The slides from Yesenia’s talk on scenario-driven design.

Distilling How We Think About Design Systems

Advice on building design systems:

  • If you can avoid being ambiguous, please do.
  • Favor common understanding over dictionary correctness.
  • Make great operations a priority.
  • Don’t get trapped in defining things instead of explaining things.

Airplanes and Ashtrays – CSS Wizardry

Whenever you plan or design a system, you need to build in your own ashtrays—a codified way of dealing with the inevitability of somebody doing the wrong thing. Think of what your ideal scenario is—how do you want people to use whatever you’re building—and then try to identify any aspects of it which may be overly opinionated, prescriptive, or restrictive. Then try to preempt how people might try to avoid or circumvent these rules, and work back from there until you can design a safe middle-ground into your framework that can accept these deviations in the safest, least destructive way possible.

Design Systems | susan jean robertson

Susan reviews Alla’s superb book on design systems:

If you’re interested in or wanting to create a design system or improve the one you have or get buy in to take your side project at work and make it part of the normal work flow, read this book.

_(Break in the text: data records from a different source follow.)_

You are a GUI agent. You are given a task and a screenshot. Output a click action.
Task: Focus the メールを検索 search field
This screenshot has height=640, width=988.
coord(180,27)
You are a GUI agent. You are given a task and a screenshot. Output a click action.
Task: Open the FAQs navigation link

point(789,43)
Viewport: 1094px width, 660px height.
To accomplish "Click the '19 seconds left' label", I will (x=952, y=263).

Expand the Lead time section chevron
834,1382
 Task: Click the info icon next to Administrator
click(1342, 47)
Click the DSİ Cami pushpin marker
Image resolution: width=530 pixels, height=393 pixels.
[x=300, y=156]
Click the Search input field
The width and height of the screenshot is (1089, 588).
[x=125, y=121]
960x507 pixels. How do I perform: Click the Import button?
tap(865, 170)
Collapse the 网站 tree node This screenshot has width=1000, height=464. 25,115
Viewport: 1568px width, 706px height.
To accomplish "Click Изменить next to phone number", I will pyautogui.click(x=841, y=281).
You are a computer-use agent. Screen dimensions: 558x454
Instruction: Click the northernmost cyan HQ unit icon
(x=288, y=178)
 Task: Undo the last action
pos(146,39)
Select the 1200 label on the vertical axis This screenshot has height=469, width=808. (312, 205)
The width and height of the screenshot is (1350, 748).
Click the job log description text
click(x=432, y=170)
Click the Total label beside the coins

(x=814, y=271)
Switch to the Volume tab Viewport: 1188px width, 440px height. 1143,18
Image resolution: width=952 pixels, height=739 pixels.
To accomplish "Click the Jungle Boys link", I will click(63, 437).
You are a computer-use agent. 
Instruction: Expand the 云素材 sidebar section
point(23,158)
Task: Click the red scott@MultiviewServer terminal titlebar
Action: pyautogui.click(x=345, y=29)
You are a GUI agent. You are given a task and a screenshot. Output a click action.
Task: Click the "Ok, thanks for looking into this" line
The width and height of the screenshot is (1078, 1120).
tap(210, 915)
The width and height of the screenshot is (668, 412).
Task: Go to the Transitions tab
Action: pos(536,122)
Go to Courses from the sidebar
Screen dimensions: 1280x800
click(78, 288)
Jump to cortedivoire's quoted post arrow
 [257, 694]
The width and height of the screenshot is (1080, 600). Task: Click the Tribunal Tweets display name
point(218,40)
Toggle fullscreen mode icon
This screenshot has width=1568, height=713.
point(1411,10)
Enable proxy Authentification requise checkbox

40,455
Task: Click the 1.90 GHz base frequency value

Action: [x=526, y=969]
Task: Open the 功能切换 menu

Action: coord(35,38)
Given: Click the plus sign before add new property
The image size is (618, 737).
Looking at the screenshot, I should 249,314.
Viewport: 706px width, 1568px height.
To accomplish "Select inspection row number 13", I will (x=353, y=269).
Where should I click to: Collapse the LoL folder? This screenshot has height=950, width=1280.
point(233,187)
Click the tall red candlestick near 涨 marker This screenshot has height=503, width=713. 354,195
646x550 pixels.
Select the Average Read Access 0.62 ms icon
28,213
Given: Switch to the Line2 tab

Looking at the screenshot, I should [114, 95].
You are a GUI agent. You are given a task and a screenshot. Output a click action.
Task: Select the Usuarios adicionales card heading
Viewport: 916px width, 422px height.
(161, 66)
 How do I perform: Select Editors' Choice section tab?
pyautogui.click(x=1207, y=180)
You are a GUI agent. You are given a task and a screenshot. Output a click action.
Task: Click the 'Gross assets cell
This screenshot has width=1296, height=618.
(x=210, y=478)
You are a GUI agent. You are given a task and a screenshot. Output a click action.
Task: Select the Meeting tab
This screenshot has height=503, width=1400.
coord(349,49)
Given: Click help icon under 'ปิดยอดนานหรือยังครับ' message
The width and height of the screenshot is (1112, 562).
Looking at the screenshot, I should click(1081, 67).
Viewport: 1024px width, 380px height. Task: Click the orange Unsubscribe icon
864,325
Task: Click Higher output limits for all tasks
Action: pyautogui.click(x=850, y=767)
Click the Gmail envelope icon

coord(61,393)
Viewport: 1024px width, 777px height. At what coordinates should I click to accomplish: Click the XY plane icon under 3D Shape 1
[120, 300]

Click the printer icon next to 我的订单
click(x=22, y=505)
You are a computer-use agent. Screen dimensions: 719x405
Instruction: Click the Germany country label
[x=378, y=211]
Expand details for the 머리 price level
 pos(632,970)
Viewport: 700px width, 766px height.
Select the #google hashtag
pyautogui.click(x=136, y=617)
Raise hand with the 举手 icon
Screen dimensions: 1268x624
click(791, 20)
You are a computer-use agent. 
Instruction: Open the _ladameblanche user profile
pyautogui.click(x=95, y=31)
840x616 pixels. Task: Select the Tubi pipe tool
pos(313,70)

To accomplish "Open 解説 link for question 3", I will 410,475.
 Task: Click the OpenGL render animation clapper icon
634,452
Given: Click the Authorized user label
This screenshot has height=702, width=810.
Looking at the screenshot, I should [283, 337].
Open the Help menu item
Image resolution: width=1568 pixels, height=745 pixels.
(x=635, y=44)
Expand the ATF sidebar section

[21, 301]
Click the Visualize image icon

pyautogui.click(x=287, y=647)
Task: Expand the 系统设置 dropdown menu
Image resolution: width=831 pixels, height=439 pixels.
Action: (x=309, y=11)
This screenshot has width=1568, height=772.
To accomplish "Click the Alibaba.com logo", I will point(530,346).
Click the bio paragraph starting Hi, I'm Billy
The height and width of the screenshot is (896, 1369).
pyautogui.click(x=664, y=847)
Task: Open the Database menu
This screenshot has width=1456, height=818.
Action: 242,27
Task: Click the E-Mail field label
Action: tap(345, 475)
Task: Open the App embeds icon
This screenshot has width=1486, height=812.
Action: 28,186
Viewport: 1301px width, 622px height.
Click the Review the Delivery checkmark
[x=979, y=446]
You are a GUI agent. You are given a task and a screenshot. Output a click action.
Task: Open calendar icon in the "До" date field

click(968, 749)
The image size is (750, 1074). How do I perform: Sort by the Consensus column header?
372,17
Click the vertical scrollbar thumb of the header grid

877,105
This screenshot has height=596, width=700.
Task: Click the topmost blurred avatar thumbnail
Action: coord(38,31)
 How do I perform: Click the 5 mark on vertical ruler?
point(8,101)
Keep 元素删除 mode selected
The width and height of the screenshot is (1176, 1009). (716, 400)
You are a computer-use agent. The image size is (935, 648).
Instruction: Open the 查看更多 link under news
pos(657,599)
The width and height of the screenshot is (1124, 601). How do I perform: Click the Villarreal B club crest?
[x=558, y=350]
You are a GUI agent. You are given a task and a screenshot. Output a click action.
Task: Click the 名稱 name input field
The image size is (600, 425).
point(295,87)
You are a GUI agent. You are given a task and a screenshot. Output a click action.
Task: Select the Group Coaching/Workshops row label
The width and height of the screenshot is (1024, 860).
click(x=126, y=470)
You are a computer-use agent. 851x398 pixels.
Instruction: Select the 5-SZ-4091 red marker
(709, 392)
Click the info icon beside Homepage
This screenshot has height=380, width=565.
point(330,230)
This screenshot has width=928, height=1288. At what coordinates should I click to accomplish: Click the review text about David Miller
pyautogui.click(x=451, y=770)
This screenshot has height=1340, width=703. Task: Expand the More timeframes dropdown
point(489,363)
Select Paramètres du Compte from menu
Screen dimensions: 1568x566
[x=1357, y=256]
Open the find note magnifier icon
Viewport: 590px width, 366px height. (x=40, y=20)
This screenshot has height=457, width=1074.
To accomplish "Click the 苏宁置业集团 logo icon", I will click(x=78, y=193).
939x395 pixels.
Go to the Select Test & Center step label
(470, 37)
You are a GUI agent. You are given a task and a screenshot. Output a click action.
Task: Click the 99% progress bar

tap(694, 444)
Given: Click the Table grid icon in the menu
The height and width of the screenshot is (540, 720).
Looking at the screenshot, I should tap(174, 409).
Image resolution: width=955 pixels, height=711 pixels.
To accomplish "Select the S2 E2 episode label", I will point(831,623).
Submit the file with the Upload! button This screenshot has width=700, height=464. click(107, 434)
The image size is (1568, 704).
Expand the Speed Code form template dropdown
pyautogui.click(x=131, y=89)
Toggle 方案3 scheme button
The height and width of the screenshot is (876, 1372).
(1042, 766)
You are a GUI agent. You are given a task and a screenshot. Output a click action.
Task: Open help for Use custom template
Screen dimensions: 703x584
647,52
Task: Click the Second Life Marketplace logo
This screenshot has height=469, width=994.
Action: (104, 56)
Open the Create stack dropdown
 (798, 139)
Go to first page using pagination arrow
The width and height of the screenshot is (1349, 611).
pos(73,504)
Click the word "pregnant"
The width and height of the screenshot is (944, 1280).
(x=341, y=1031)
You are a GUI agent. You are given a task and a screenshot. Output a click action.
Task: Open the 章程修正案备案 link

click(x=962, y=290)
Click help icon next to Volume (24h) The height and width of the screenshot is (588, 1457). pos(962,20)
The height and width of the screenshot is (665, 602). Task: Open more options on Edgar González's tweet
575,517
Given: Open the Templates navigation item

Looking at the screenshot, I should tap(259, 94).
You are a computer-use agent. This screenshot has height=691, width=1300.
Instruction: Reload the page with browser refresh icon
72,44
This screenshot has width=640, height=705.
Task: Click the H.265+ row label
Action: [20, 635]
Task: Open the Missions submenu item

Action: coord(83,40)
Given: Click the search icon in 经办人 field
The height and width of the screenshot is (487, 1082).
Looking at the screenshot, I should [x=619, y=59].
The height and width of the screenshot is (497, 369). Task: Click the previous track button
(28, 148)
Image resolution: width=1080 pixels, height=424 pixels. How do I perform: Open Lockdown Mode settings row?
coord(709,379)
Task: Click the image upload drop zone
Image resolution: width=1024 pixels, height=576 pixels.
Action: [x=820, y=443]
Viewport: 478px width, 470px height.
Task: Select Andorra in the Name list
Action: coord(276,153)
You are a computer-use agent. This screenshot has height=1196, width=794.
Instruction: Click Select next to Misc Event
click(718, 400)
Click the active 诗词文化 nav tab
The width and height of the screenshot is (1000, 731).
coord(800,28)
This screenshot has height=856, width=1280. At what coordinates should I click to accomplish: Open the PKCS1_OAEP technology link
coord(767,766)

And even better, get your colleagues to do the same, so you’ll have a shared understanding before you begin the hard work to build your own system.

Susan also published her highlights from the book. I really like that!

Failing to distinguish between a tractor trailer and the bright white sky | booktwo.org

James talks about automation and understanding.

Just because a technology – whether it’s autonomous vehicles, satellite communications, or the internet – has been captured by capital and turned against the populace, doesn’t mean it does not retain a seed of utopian possibility.

The Coming Software Apocalypse - The Atlantic

The title is pure clickbait, and the moral panic early in this article repeats the Toyota myth, but then it settles down into a fascinating examination of abstractions in programming. On the one hand, there’s the problem of the not enough abstraction: having to write in code is such a computer-centric way of building things. On the other hand, our world is filled with dangerously abstracted systems:

When your tires are flat, you look at your tires, they are flat. When your software is broken, you look at your software, you see nothing.

So that’s a big problem.

Bret Victor, John Resig and Margaret Hamilton are featured. Doug Engelbart and J.C.R. Licklider aren’t mentioned but their spirits loom large.

My foreword for Design Systems. — Ethan Marcotte

Ethan’s foreword for Alla’s brilliant book.

(I know the book is brilliant because I was reviewer throughout. Pre-order it now.)

Integrating Animation into a Design System · An A List Apart Article

Alla looks at ways of documenting animations into a pattern library. I tell ya, her book is going to be unmissable!

Patterns Day 2017: Paul Lloyd on Vimeo

Paul pulls no punches in this rousing talk from Patterns Day.

The transcript is on his site.

Patterns Day 2017: Paul Lloyd

Patterns Day 2017: Alice Bartlett on Vimeo

At Patterns Day, Alice shared what she has learned from shepherding the Origami project within the Financial Times.

Patterns Day 2017: Alice Bartlett

Patterns Day 2017: Jina Anne on Vimeo

Jina invented an entirely new genre for her Patterns Day talk—autobiographical fantasy.

Patterns Day 2017: Jina Anne

Patterns Day 2017: Ellen De Vries on Vimeo

The latest video from Patterns Day is up—Ellen’s superb philosophical presentation: Patterns in Language, Language in Patterns.

There’s so much packed into this one, it might take more than one viewing to take it all in.